→ Problems to solve
a – According to the on-call rotation text, what is the minimum rotation pool size for a sustainable single-timezone rotation?
b – Reproduce the on-call rotation text between "On-Call Rotation Design" and "every 6-8 weeks.", inclusive.

→ Document segment
·····

On-Call Rotation Design
Rotation Models
Single-timezone rotation is the simplest model. One engineer holds the pager for a week (or 3-4 days), then hands it off. This works when your team is in one region, but it means overnight pages are a reality. To make this sustainable, keep the rotation pool at 6-8 people minimum so each person is on call once every 6-8 weeks.
Follow-the-sun distributes on-call across time zones so nobody gets paged overnight. You need teams in at least two regions with a 4-6 hour overlap for handoffs. This is the gold standard for quality of life but requires enough staffing in each region to maintain a local rotation pool. Companies like PagerDuty and Datadog use this model for their own operations.
Split rotation divides on-call between business hours and after hours. Some teams have a "primary" on-call during the day and a separate "night and weekend" rotation with different (usually lighter) expectations. This works for services with low after-hours traffic.
Compensation That Works
Ignoring on-call compensation is a guaranteed way to lose engineers. The most common models:
- Flat weekly stipend: $500-1,500 per week of on-call duty, paid regardless of whether pages happen. Simple and predictable.

·····

→ Data section

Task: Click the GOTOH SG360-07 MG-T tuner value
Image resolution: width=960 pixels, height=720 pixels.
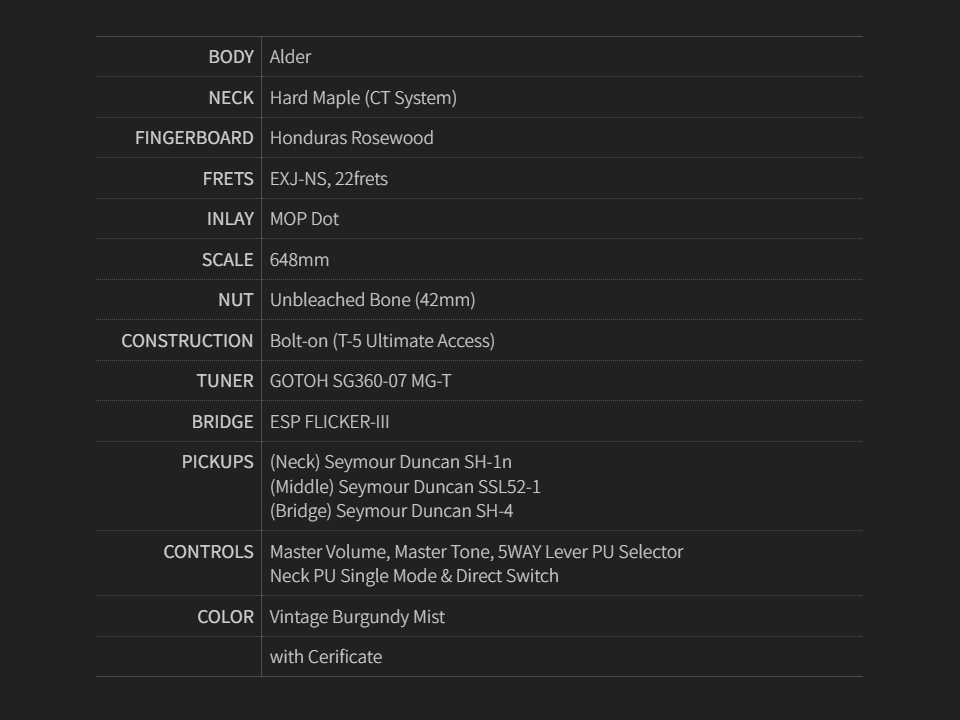Action: pyautogui.click(x=360, y=381)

·····

→ Answers given
a – 6-8 people

b –
On-Call Rotation Design
Rotation Models
Single-timezone rotation is the simplest model. One engineer holds the pager for a week (or 3-4 days), then hands it off. This works when your team is in one region, but it means overnight pages are a reality. To make this sustainable, keep the rotation pool at 6-8 people minimum so each person is on call once every 6-8 weeks.